Instruction selection by tree-rewriting

Open-Source Internship opportunity by OpenGenus for programmers. Apply now.

Instruction selection involves choosing target-language instructions for each IR statement. In this article, we discuss how it can be done by a tree-rewriting process whereby tree patterns that correspond to machine instructions are used to tile a syntax tree.

Table of contents.

Introduction.
Tree-translation.
Tiling an input tree.
Pattern matching.
Generalized tree matching.
Summary.
References.

Introduction.

Instruction selection is a large combinatorial task for machines rich in addressing modes e.g CISC or for machines with special-purpose instructions i.e for signal processing.

Instruction selection remains a large combinatorial task even if we assume the order of evaluation is given and that registers are allocated by a separate mechanism.

In this article, we look at instruction selection as a tree rewriting problem.
Although better code can be obtained for some machines using DAG's, tree representations of target instructions have been used effectively to construct the instruction-selection phase of a code generator from a high-level specification of the target machine.

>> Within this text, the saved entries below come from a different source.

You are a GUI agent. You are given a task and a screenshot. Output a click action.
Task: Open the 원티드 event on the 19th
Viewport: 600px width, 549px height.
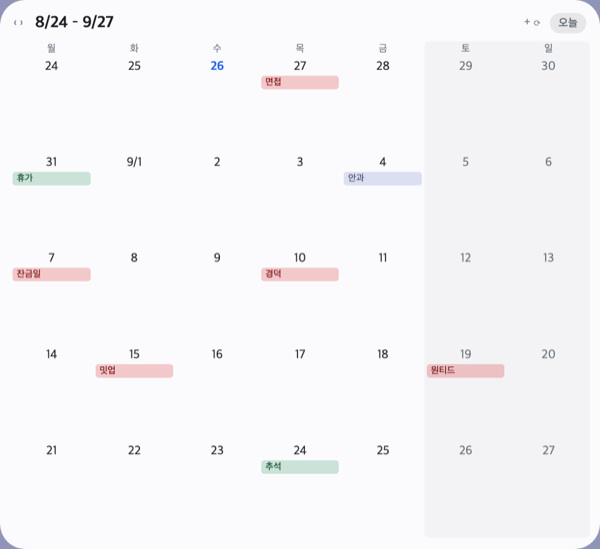[x=465, y=371]
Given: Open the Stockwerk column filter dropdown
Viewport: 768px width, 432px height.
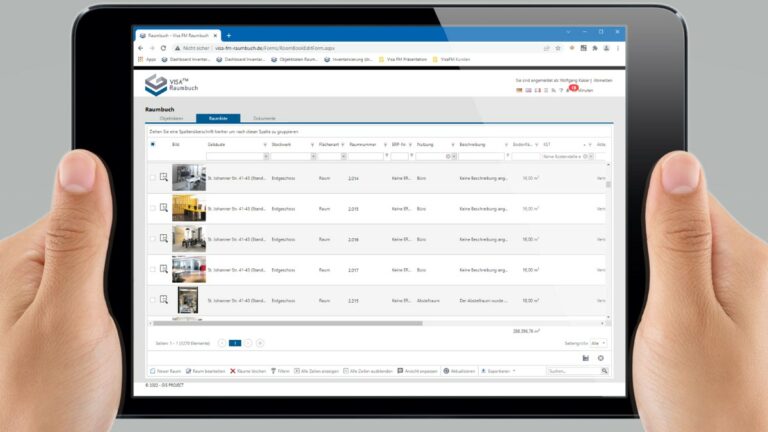Looking at the screenshot, I should [x=312, y=156].
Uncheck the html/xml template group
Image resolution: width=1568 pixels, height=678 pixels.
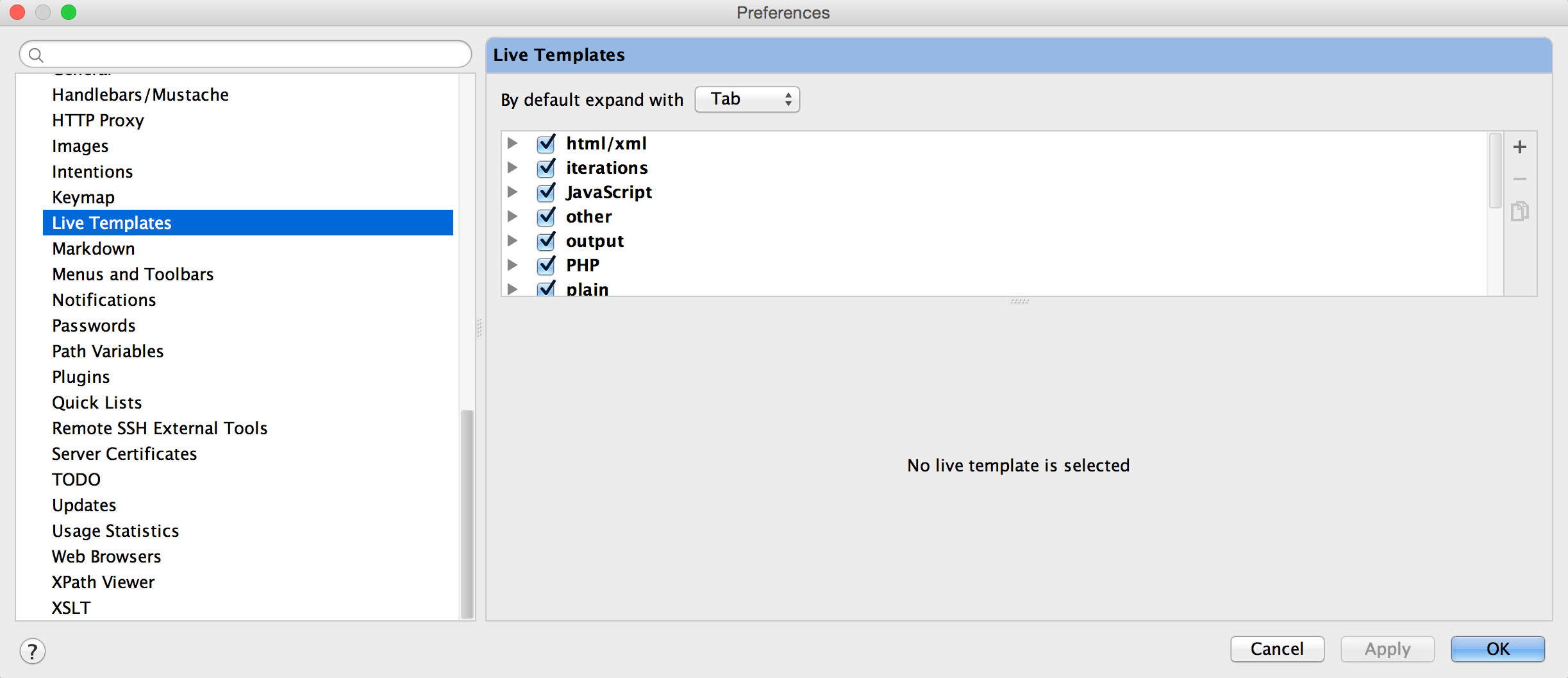click(x=546, y=143)
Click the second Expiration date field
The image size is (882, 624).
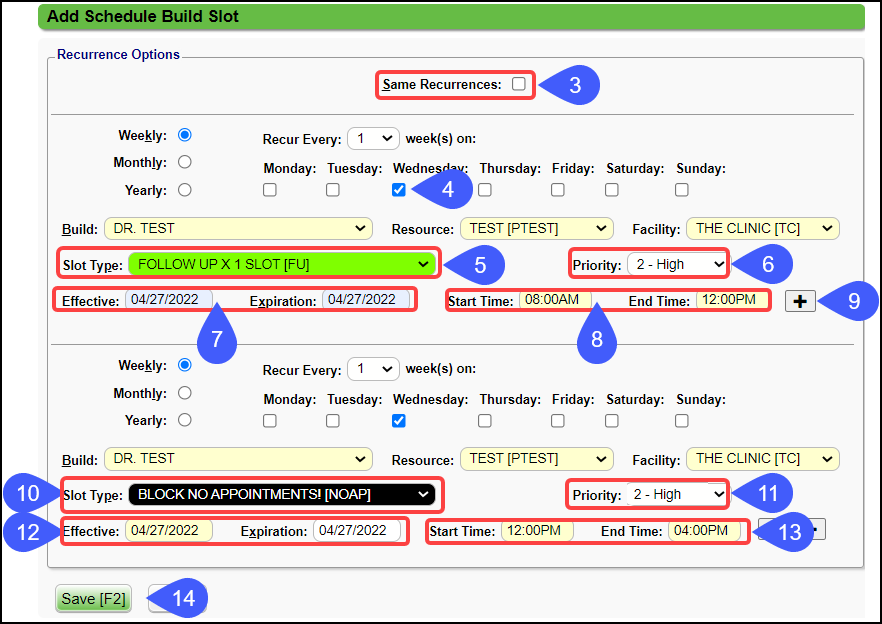click(357, 531)
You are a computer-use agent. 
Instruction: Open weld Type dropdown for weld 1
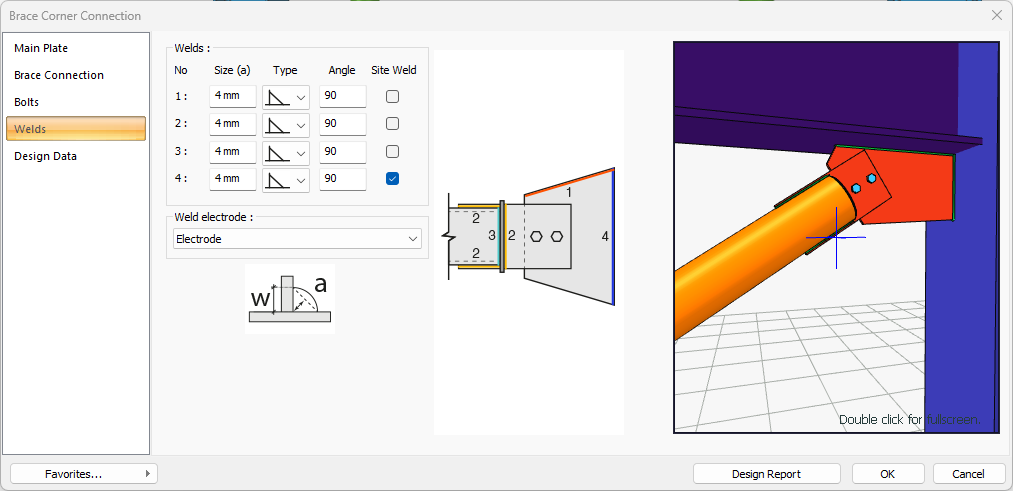pyautogui.click(x=286, y=97)
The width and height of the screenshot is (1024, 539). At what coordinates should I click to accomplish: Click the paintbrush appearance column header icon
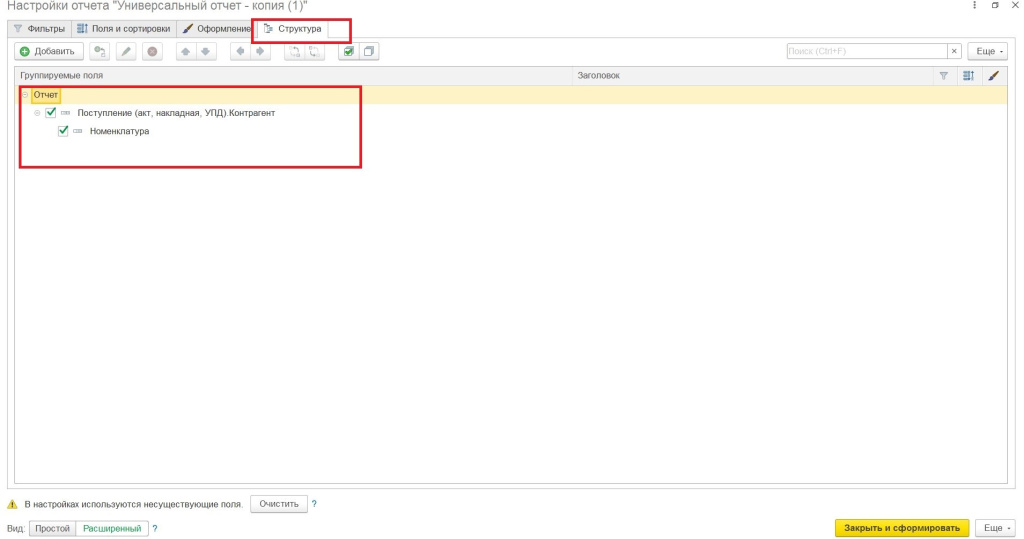993,75
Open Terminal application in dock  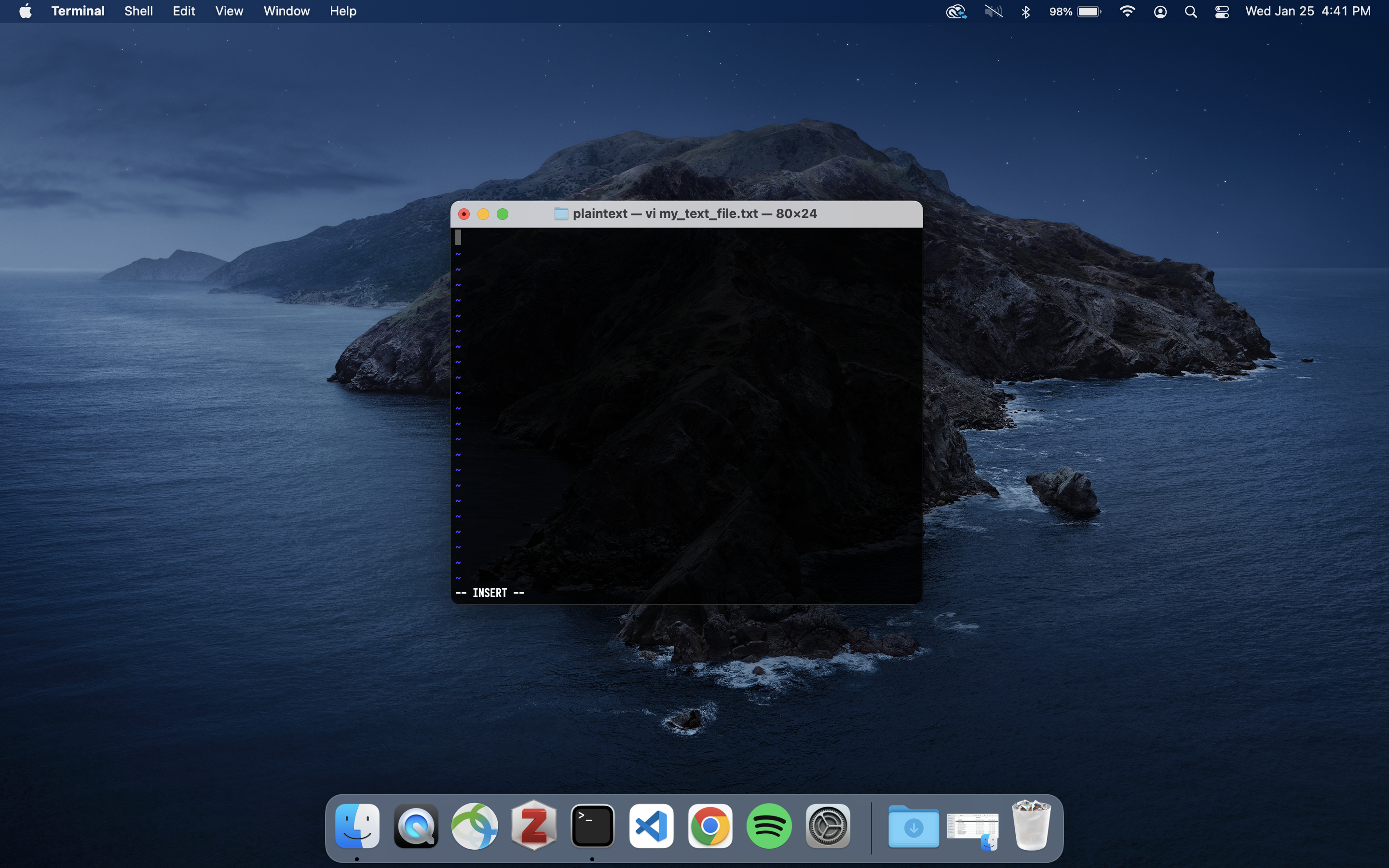592,826
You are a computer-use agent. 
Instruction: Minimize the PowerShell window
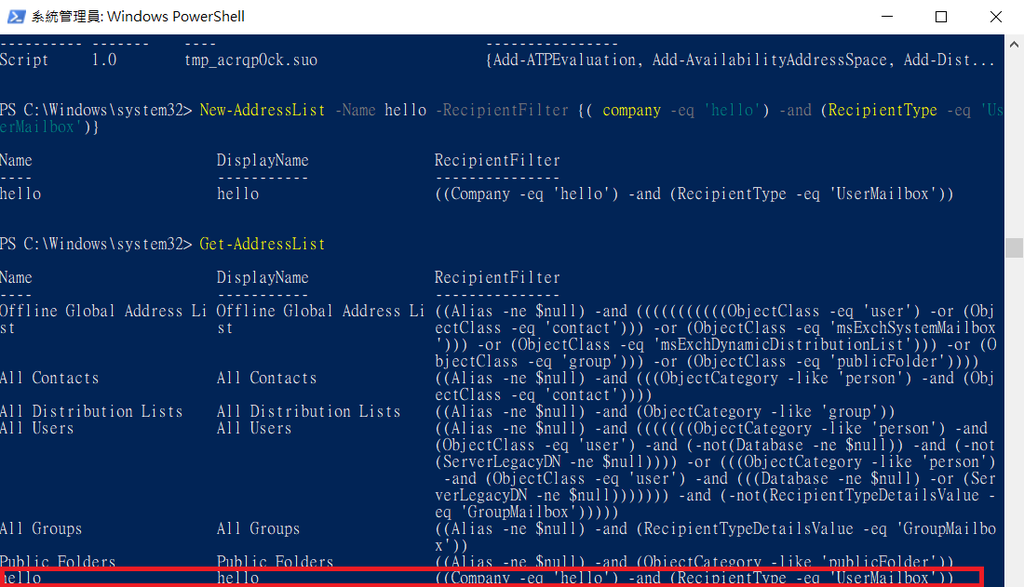pyautogui.click(x=884, y=16)
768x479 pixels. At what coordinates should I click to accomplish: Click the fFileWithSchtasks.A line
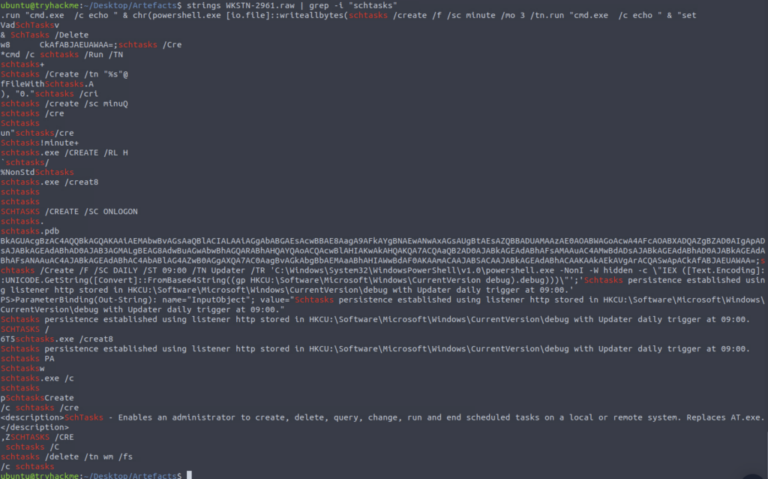(47, 84)
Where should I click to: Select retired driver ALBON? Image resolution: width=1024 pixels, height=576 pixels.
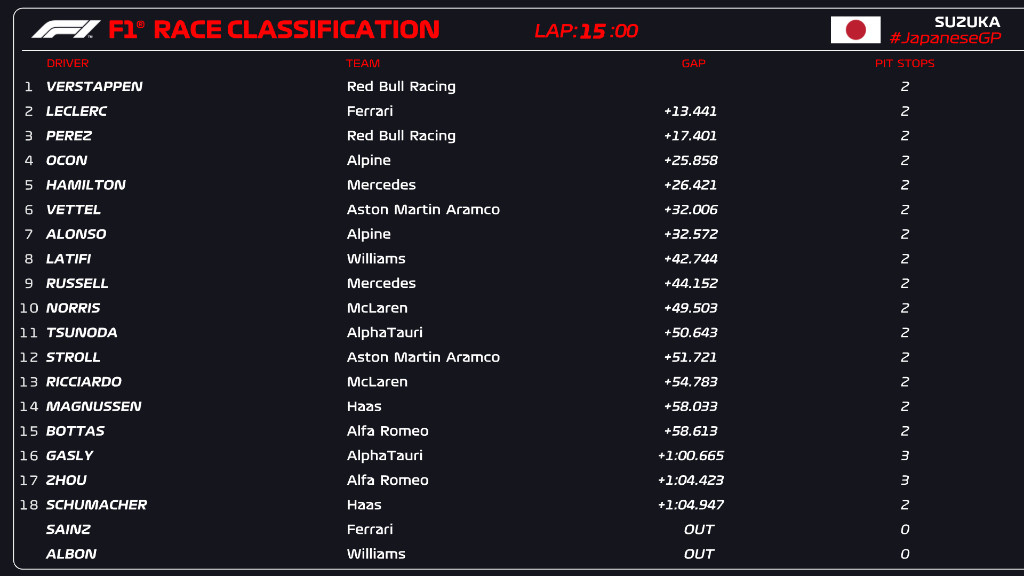click(x=70, y=554)

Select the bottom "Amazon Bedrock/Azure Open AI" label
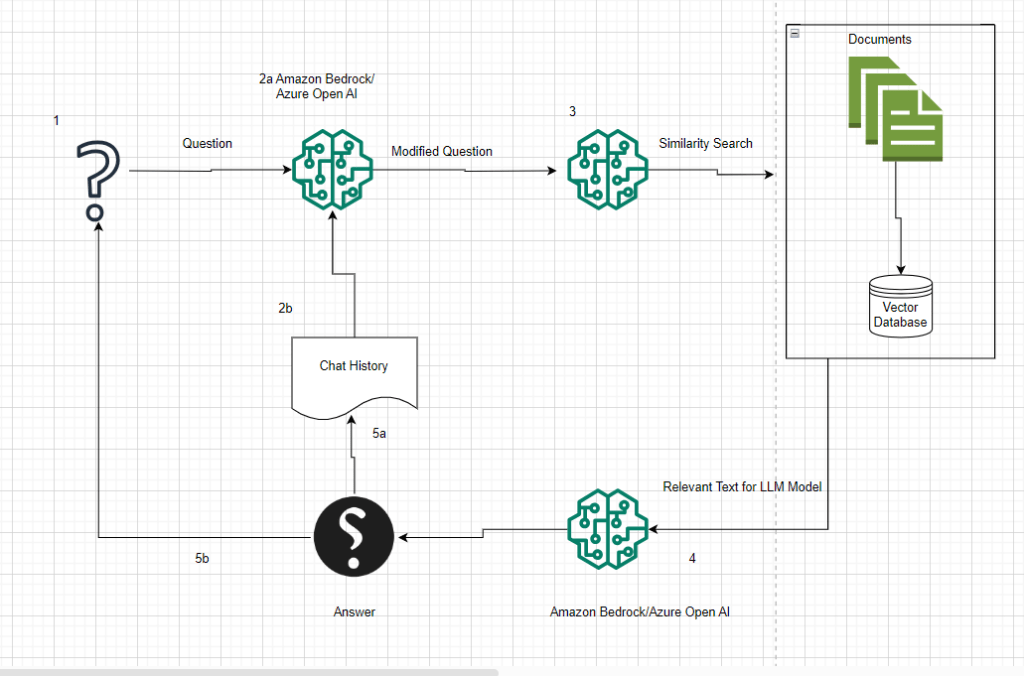pos(646,611)
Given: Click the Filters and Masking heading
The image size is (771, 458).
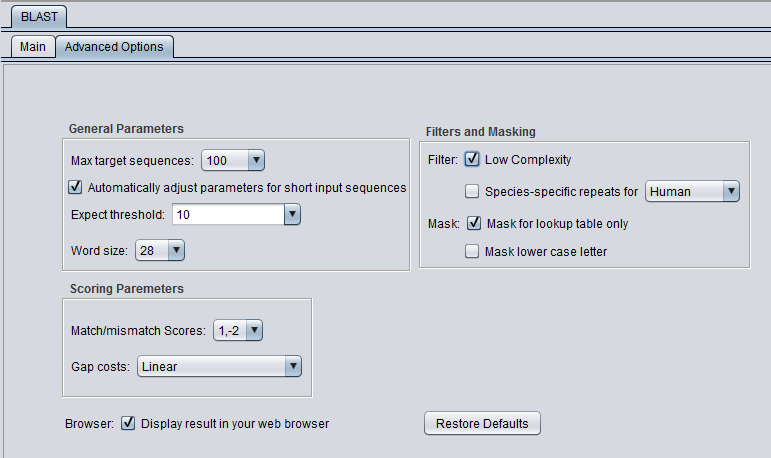Looking at the screenshot, I should tap(480, 132).
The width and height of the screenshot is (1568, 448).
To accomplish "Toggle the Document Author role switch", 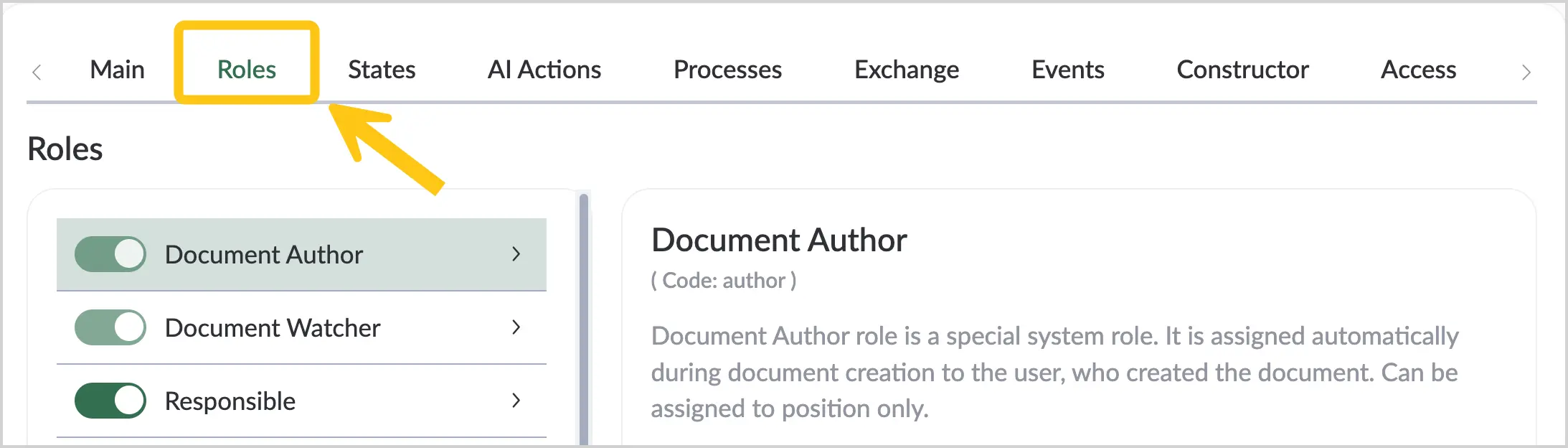I will pos(110,254).
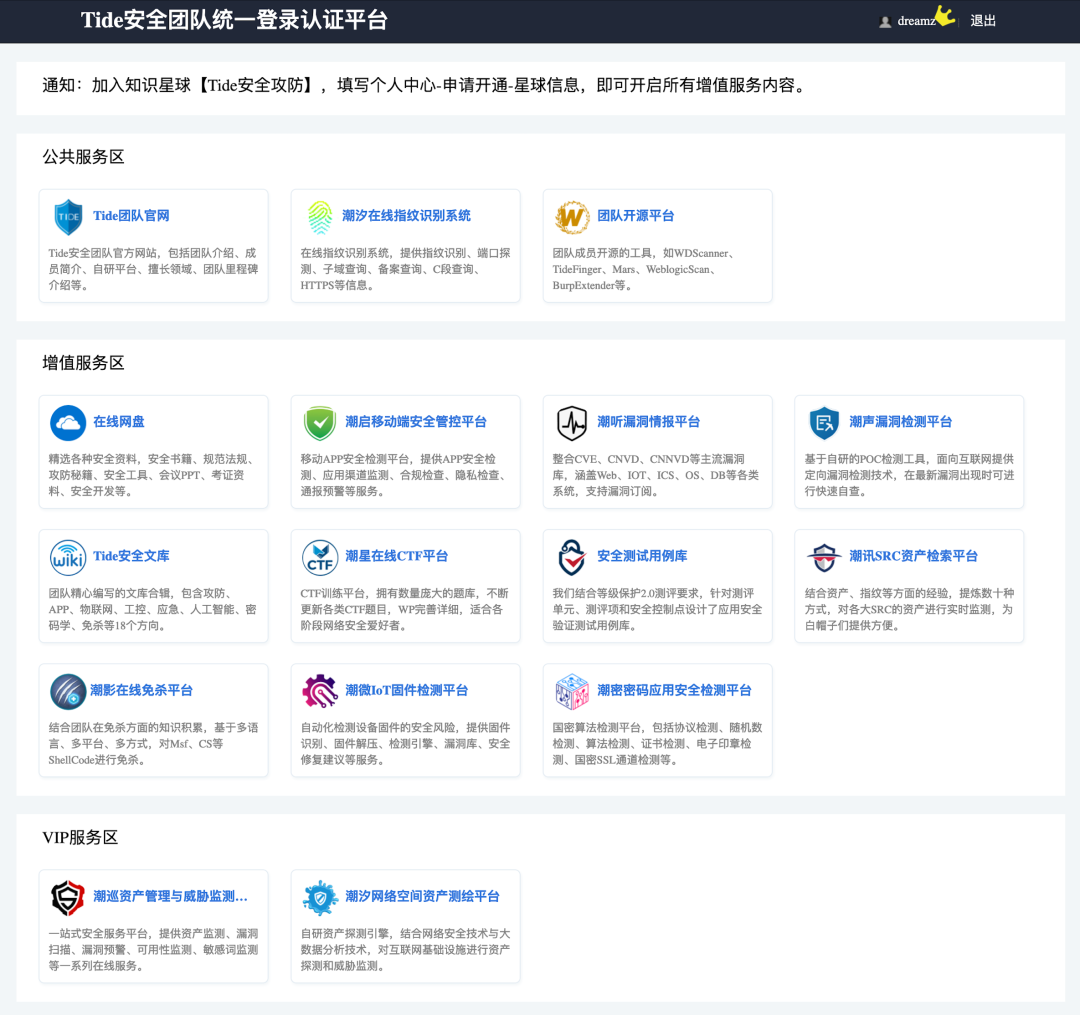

This is because DAG matching is far more complex than tree matching.

Tree-translation.

We use a sequence of trees at the semantic level as input to the code-generation process.
The trees are what we get after inserting run-time addresses into the intermediate representation, their leaves will have information about the storage types of their labels.

An example:
We have the following intermediate code tree for a[i] = b + 1.
[image 1]
tree

The array a is stored on the run-time stack and the variable b is a global in the memory location $M_{b}$ .
The run-time addresses of locals a and i are given as constant offsets $C_{a}$ and $C_{i}$ from the register containing the the pointer to the beginning of the current activation record - SP.

The assignment to a[i] is an indirect assignment where the r-value of location a[i] is set to the r-value of b + 1.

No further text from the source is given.